At this point in the play, Macbeth is quite dejected.  He has just learned that his wife has killed herself.  His response to her death is rumination on just what life is. 

Everything seems to be against Macbeth at this point.  His men are deserting him.  Malcolm’s army is coming for him.  There is a general sense of unrest and disappointment about him.  He realizes that he does not have many options left.  In a way, this speech is his acknowledgement that he is not going to live much longer either.

She should have died hereafter;

There would have been a time for such a word.(20)

Tomorrow, and tomorrow, and tomorrow

Creeps in this petty pace from day to day

To the last syllable of recorded time … (Act 5, Scene 5)

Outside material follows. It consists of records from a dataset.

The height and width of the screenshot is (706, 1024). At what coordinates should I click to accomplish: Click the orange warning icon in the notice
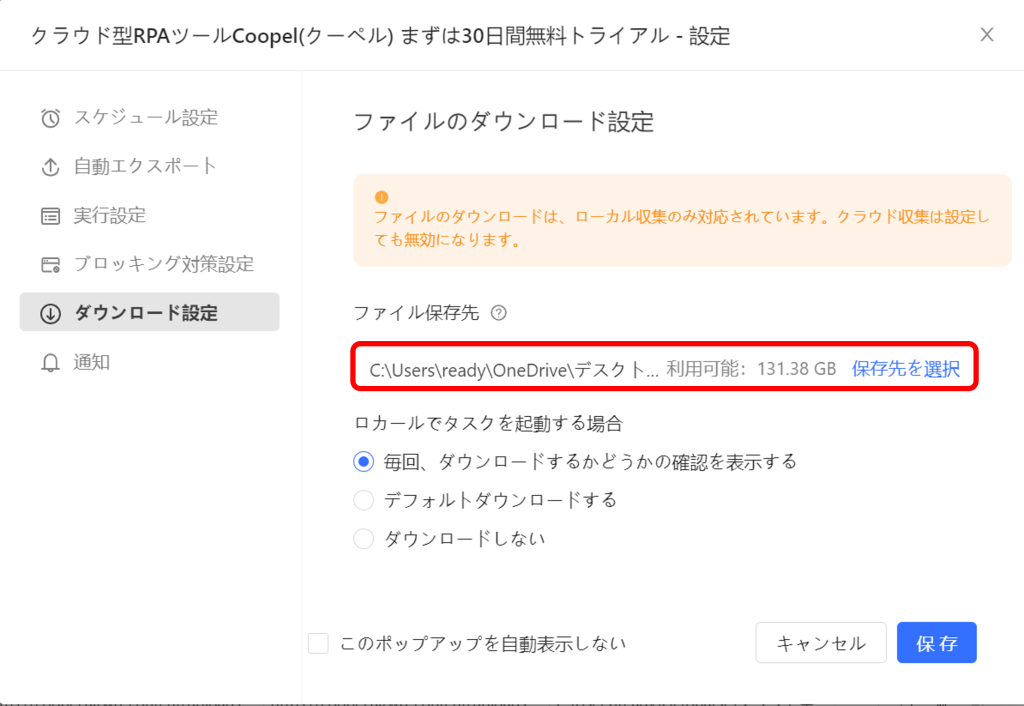tap(381, 197)
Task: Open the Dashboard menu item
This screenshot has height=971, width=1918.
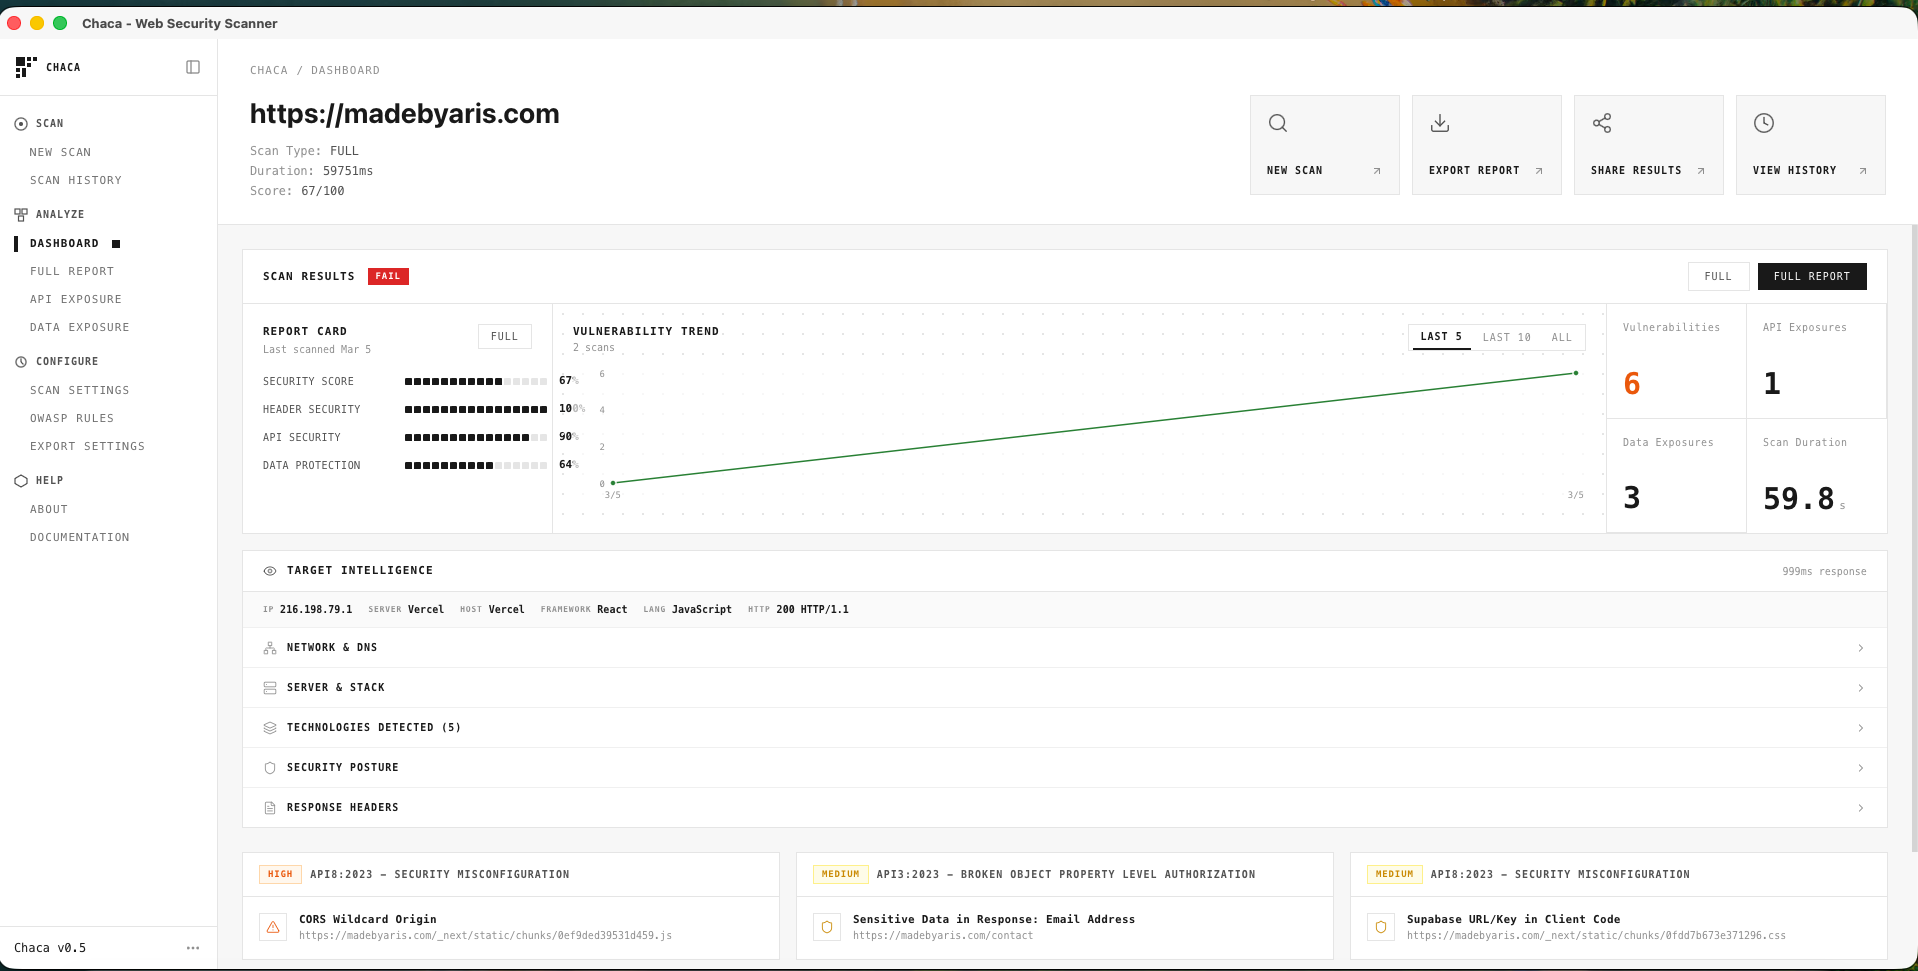Action: click(64, 243)
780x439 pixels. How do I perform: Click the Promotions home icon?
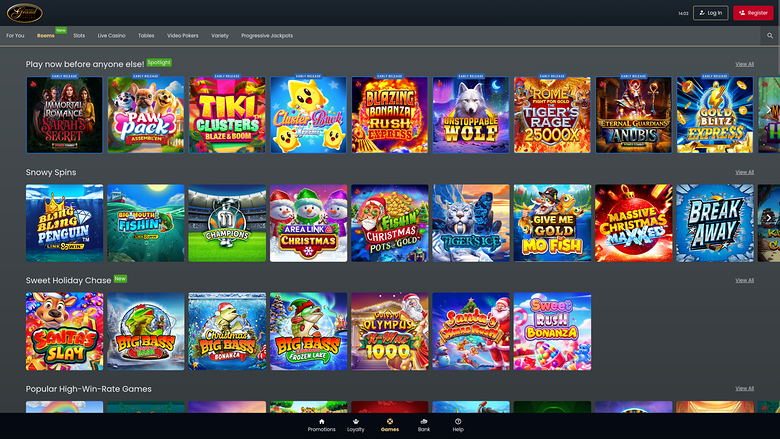(322, 421)
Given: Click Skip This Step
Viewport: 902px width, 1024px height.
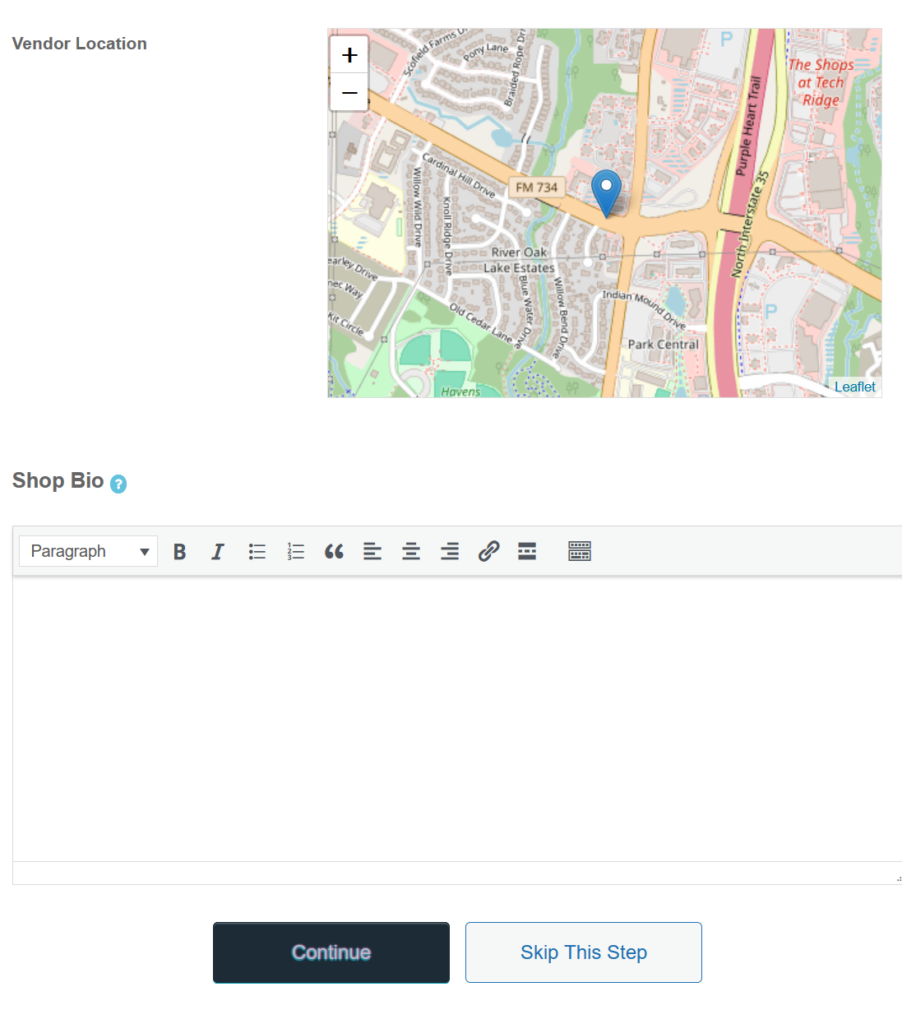Looking at the screenshot, I should coord(583,952).
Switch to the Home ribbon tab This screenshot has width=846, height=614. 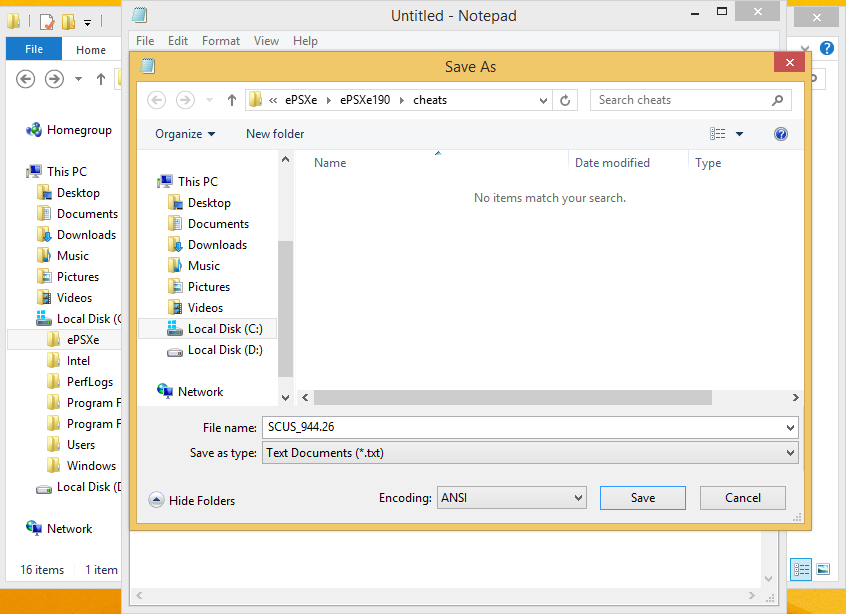tap(91, 49)
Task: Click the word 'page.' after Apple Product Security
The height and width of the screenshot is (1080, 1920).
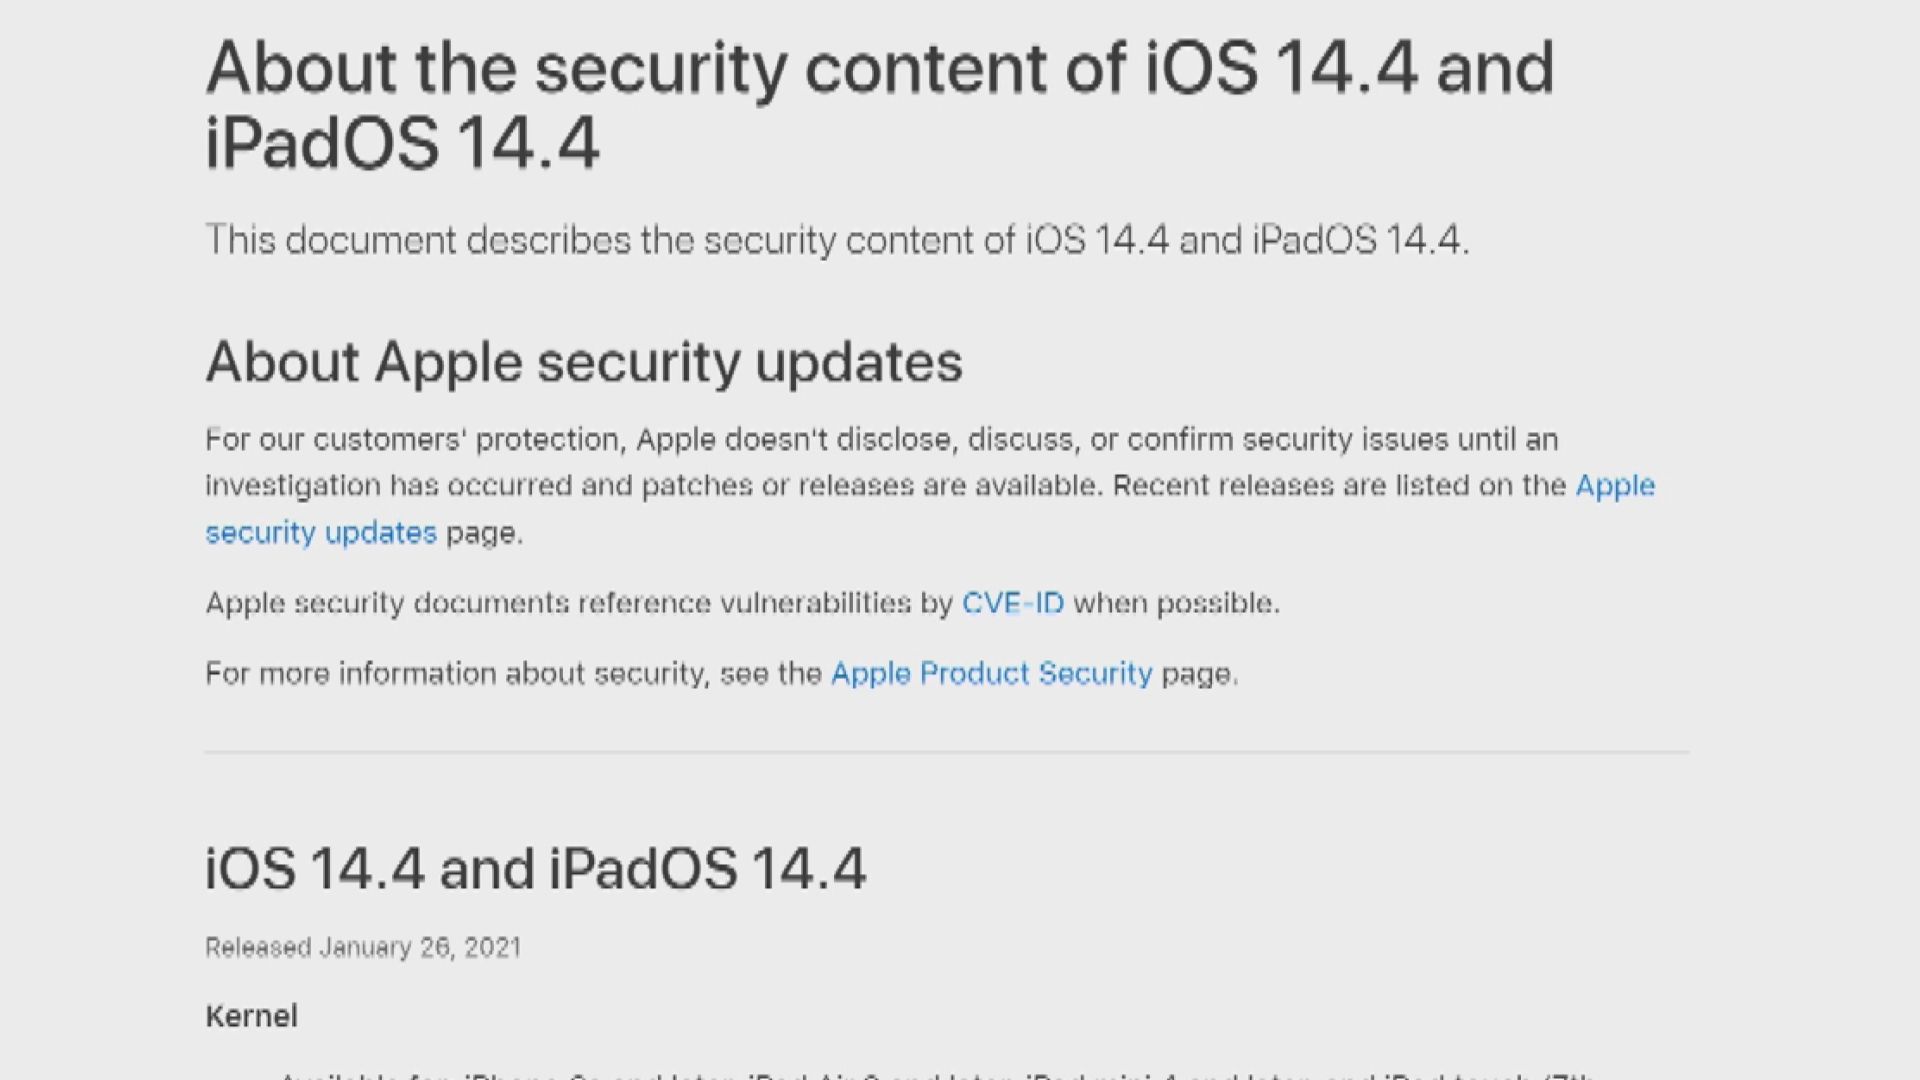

A shadow has no substance.  It is a poor substitute for the real thing.  At this point, Macbeth feels this way about life.  He could have had so much and done so much.  Instead, he was left at the end with a wispy nothing.

It is clear that Macbeth is worried about his legacy.  He frets over the concept of “tomorrow” and describes life as a “poor player” who has only his hour upon the stage.  Everything he hoped to accomplish, and his hopes for his line, have come to nothing. 

He needs to accept this, but he also uses it as a justification of his own impending suicide of sorts.  He will fight to the death, regardless of how foolish his actions are.  He refuses to admit to himself that it’s over, and he wants to go out in a blaze of glory.